Expert eyes on oldest stars
A cutting-edge team has been formed to search for the oldest stars and galaxies in our universe.
Astrophysicists, telescopes, supercomputers, and software engineers have joined forces at the International Centre for Radio Astronomy Research (ICRAR) to search for signals from the beginning of time.
The team will apply its supermassive collective brain to hundreds of hours of observations from the Murchison Widefield Array (MWA) radio telescope collected over five years. The project involves an enormous 200 terabytes of data.
“We’re looking for the first stars and galaxies that formed after the Big Bang almost 13 billion years ago,” said Associate Professor Cathryn Trott, from the Curtin University node of ICRAR.
“The signals we’re looking for have travelled through the vast and expanding Universe for billions of years and are incredibly weak.”
“After their long journey, they wash over the Earth as low frequency radio waves, which can be easily drowned out by the radio noise we humans make and by the radio hum of the rest of the Universe.”
The MWA is located in one of the most radio-quiet locations in the world, at CSIRO’s Murchison Radio-astronomy Observatory in outback Western Australia.
The data travelled from the telescope to the Pawsey Supercomputing Centre in Perth, one of Australia’s tier-1 national high performance computing facilities and a long-standing and successful joint venture of CSIRO and WA’s four public universities, where they were stored and processed in painstaking fashion to extract the signals the team were searching for.
Of the 700 hours of observations sent to Pawsey from the telescope, 450 hours were selected for further processing.
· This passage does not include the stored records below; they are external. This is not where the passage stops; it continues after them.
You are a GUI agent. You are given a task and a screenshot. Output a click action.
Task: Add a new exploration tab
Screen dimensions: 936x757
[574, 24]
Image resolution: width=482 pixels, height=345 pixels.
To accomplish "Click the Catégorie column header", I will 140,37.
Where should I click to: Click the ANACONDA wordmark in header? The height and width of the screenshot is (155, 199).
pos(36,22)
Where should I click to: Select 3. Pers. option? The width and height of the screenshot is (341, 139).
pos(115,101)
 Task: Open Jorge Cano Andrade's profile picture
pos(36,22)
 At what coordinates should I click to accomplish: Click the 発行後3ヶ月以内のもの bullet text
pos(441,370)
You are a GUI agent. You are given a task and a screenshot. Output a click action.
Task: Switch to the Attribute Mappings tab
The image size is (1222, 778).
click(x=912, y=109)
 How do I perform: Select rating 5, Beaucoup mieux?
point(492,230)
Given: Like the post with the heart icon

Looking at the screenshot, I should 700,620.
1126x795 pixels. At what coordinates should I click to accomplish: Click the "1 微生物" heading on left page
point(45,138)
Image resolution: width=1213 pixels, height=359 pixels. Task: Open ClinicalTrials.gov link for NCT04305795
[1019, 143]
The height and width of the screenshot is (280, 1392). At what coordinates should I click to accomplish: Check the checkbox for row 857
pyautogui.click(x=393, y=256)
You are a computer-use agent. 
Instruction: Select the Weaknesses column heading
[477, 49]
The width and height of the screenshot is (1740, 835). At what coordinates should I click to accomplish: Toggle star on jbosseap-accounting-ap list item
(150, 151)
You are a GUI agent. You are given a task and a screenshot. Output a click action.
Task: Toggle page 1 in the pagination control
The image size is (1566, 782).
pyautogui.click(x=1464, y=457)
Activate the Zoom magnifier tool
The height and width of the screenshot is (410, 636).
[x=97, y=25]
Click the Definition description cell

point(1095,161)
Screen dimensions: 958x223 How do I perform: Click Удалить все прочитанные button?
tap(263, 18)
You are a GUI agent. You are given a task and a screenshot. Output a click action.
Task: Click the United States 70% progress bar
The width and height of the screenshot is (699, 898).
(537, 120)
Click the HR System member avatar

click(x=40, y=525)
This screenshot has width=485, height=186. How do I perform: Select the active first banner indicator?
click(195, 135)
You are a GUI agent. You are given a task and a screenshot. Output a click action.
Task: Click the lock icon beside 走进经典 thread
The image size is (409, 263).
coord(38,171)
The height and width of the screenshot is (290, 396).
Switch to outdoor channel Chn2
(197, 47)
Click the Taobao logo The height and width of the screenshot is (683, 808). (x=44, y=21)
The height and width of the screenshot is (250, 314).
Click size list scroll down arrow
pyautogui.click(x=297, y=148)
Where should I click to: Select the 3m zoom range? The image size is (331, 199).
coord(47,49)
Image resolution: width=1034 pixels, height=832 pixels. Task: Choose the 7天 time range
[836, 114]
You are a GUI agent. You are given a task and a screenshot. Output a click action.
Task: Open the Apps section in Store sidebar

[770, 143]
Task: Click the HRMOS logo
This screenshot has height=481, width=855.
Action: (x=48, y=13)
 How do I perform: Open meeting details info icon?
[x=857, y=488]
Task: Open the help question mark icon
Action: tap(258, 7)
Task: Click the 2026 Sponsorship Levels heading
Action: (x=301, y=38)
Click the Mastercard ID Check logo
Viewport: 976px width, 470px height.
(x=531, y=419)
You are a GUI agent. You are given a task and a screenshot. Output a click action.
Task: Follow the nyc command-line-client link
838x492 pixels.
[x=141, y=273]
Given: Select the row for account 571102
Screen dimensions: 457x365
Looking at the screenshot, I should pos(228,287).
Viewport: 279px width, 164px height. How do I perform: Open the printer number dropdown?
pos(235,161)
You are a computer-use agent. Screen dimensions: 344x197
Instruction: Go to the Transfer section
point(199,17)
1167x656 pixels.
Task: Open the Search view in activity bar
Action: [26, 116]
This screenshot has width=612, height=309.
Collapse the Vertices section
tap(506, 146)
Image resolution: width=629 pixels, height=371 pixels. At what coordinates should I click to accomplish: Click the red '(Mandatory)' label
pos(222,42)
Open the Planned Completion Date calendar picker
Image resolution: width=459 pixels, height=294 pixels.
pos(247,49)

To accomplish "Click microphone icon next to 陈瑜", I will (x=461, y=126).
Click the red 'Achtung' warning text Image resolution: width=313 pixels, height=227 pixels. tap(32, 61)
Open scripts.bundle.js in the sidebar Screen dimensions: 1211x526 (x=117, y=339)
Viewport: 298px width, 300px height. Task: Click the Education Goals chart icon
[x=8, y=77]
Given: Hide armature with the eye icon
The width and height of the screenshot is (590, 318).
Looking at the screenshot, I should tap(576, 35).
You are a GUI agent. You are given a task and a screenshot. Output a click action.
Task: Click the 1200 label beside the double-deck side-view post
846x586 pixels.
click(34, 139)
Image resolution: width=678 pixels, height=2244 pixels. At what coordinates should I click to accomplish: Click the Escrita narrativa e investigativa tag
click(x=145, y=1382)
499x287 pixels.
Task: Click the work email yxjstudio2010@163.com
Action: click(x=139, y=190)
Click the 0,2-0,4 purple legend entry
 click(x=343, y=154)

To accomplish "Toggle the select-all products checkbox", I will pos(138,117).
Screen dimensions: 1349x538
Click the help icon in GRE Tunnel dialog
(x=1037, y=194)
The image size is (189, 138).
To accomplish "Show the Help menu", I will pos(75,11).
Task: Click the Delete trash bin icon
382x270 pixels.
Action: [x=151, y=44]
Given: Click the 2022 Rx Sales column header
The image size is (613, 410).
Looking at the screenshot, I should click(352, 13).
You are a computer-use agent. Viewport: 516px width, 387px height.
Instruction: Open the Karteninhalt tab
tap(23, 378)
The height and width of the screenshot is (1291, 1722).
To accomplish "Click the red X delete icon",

The data was then transferred to the DownUnder GeoSolutions (DUG) supercomputer in West Perth, where their software engineering team optimised the processing algorithms and delivered the processed data in record time.
"We feel privileged to be involved in this incredibly interesting project,” said DUG Founder and Managing Director, Matt Lamont.
“DUG is comprised primarily of physicists and mathematicians focussed on developing algorithms and processing data on our own high-performance computer network,” he said.
“For the past 15 years we’ve been solving big data problems for the Oil and Gas Industry and now we’re branching out to work with new users looking for affordable supercomputing solutions and support to get their code up and running quickly.”